───── SOURCE EXCERPT ─────
Okay. Lovely. Abhishek, as the name suggests, these are emerging corporates. That means they are growing and getting to be larger corporate size. Like the way we have seen, spreads tighten in the larger corporate space, here also we see the spreads tightening.

Srinivasan Vaidyanathan
Srinivasan Vaidyanathan
CFO & Group Head Finance at HDFC Bank

And that is something that we've been pretty cautious. The quality of the book is exceedingly good. Like the way the corporate book, you will see that we have seen that reported that too quite very good. However, it is we are circumspect in terms of offering at the right price. That's what is determined.
───── MATERIAL PROVIDED ─────
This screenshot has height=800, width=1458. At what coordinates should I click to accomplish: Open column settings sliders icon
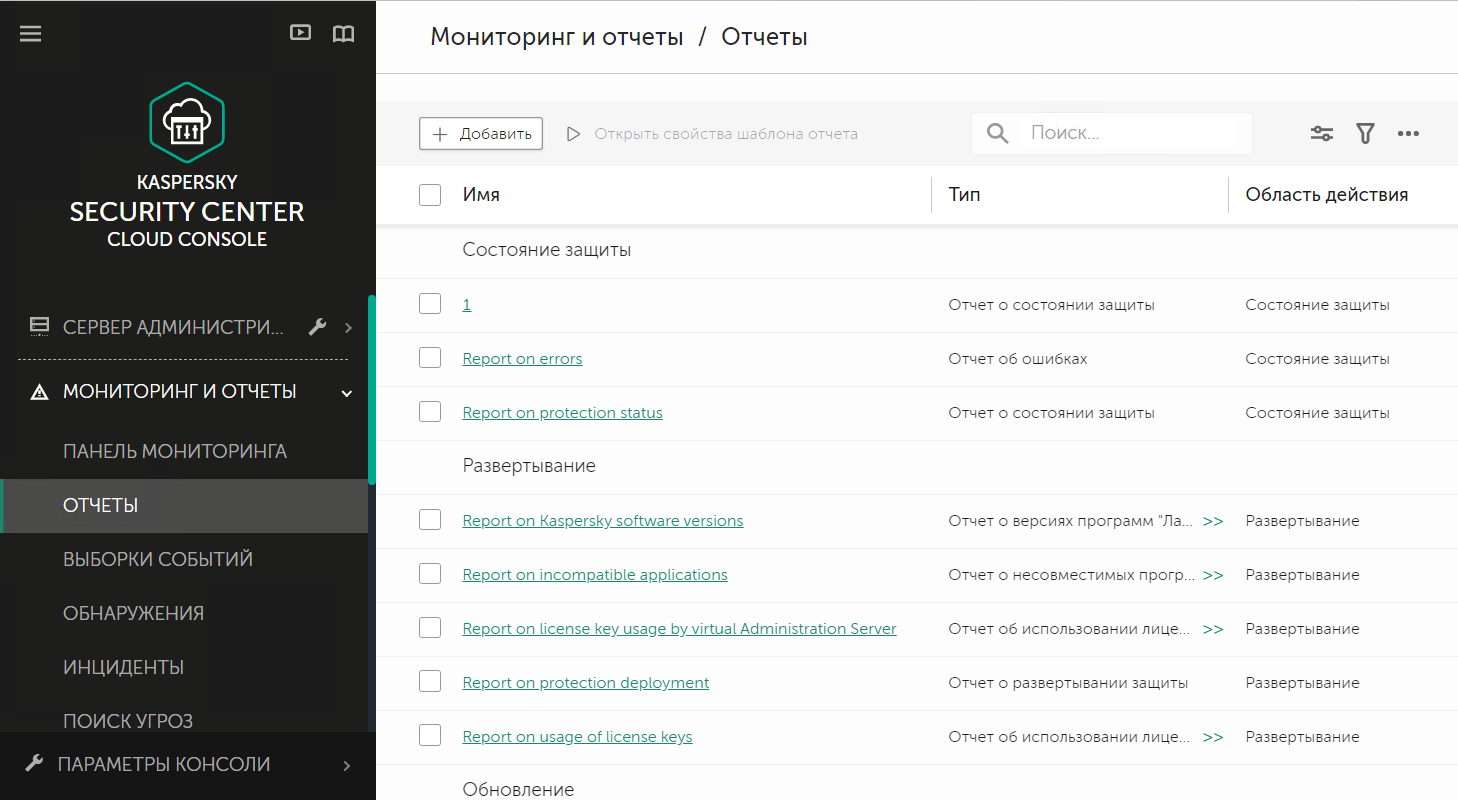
─────
* TASKS
A. In the HDFC Bank excerpt, what job title is given for Srinivasan Vaidyanathan?
B. Carry the HDFC Bank excerpt forward from its last sentence.

* ANSWERS FOR THIS EXERCISE
A. CFO & Group Head Finance at HDFC Bank

B.
Srinivasan Vaidyanathan
Srinivasan Vaidyanathan
CFO & Group Head Finance at HDFC Bank

We do want that relationship with those customers, which means there are certain level of wallet share that we want. We'll continue to keep those level of wallet share. And at any price, we don't need to keep increasing the wallet share. So that's how we have looked at it and try to of course, there is no one answer that we can do it every quarter time period, but we continuously evaluate and this is how we are approaching. Right price, keep the wallet share and manage through the relationship because we do want the SME relationship and the individual relationships coming from these corporates.

Abhishek Murarka
Abhishek Murarka
Director at HSBC

Okay. So it's more a function of pricing rather than slippage or asset quality or risk?

Srinivasan Vaidyanathan
Srinivasan Vaidyanathan
CFO & Group Head Finance at HDFC Bank

That's absolutely correct. Yes. Because all of those corporates are quite strong for us and across the industry, we see this quite strong.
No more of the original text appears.